«I Fulani stanno cercando di islamizzare la Nigeria»

Un commando di pastori musulmani Fulani ha attaccato un gruppo di cristiani di Jos dopo la messa. «In meno di 12 ore circa 30 fedeli sono stati uccisi»

Almeno sette cristiani sono stati uccisi in Nigeria domenica 26 maggio, vicino a Jos, capitale dello stato di Plateau, mentre tornavano a casa dalla funzione domenicale. Secondo quanto riportato da testimoni oculari a Morning Star News, un gruppo di musulmani Fulani ha attaccato i fedeli bruciando decine di case in diversi villaggi (Cele Bridge, Tina Junction, Rikkos, Dutse Uku, Yan Trailer e Angwan Rukuba).

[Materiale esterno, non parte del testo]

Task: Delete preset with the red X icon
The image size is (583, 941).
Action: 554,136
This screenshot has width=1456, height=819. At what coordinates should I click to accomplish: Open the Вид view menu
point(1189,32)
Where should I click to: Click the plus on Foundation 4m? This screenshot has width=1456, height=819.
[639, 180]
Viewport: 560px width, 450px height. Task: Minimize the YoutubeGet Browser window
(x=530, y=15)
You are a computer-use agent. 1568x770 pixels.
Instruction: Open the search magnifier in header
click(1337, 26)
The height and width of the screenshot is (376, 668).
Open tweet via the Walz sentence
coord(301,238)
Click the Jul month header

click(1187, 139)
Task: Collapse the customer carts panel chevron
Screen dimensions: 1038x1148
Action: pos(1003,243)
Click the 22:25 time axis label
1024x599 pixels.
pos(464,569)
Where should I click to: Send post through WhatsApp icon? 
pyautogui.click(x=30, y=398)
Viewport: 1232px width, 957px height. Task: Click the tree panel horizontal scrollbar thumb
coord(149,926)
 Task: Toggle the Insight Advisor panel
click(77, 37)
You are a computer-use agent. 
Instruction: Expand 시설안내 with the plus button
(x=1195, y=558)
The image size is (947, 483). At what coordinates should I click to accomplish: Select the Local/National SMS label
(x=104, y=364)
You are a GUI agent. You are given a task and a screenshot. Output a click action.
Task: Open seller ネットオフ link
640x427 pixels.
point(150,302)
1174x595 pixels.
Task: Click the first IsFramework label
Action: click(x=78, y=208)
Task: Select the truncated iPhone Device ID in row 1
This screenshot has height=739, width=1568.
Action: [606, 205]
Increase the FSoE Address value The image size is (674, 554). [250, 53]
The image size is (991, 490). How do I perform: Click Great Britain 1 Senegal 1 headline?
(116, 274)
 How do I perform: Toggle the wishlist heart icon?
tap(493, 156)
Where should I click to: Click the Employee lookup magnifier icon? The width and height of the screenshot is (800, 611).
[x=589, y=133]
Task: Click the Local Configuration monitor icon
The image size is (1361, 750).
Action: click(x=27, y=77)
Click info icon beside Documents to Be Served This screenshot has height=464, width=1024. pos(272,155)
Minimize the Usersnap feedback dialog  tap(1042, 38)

«CIRCA 30 CRISTIANI MORTI IN 12 ORE»

Il reverendo Luke Shehu ha invece dichiarato che i morti sono molto di più. «I Fulani stanno cercando di islamizzare e fulanizzare la Nigeria», ha scritto in un comunicato. «Nonostante l’intervento delle forze di sicurezza, in meno di 12 ore circa 30 cristiani sono stati uccisi e 20 case bruciate o distrutte. I Fulani indossavano uniformi militari e provenivano da comunità musulmane del nord di Jos. Questi attacchi contro cristiani innocenti sono inaccettabili». Il giorno seguente, 27 maggio, altri sei nigeriani sono stati uccisi in un villaggio non distante dal luogo della strage da miliziani Fulani.

FULANI PEGGIO DI BOKO HARAM

Nel 2018 in Nigeria gli attacchi dei pastori musulmani Fulani hanno causato più vittime di quelli di Boko Haram. Secondo un rapporto di Acled, solo l’anno scorso i Fulani hanno massacrato 1.930 persone contro le circa 1.600 attribuite ai terroristi islamici affiliati all’Isis.

La violenza dei Fulani, secondo il vescovo di Gboko, monsignor Amove Avenya, «è una bomba a orologeria che rischia di distruggere il paese. I Fulani sono armati fino ai denti e massacrano donne incinte, bambini, distruggono le nostre campagne. La comunità internazionale non può aspettare che abbia luogo un genocidio per intervenire. Abbiamo bisogno di aiuto».

Il 14 aprile, in uno degli attacchi più gravi degli ultimi mesi, un commando di pastori Fulani ha massacrato 17 cristiani nel villaggio di Numa (stato di Nasarawa) durante la festa seguita a un battesimo. Tra le vittime, come riportato da testimoni intervistati dal Punch, anche bambini, un uomo ultracentenario, una giovane «stuprata a morte», una donna incinta e la madre del bambino battezzato.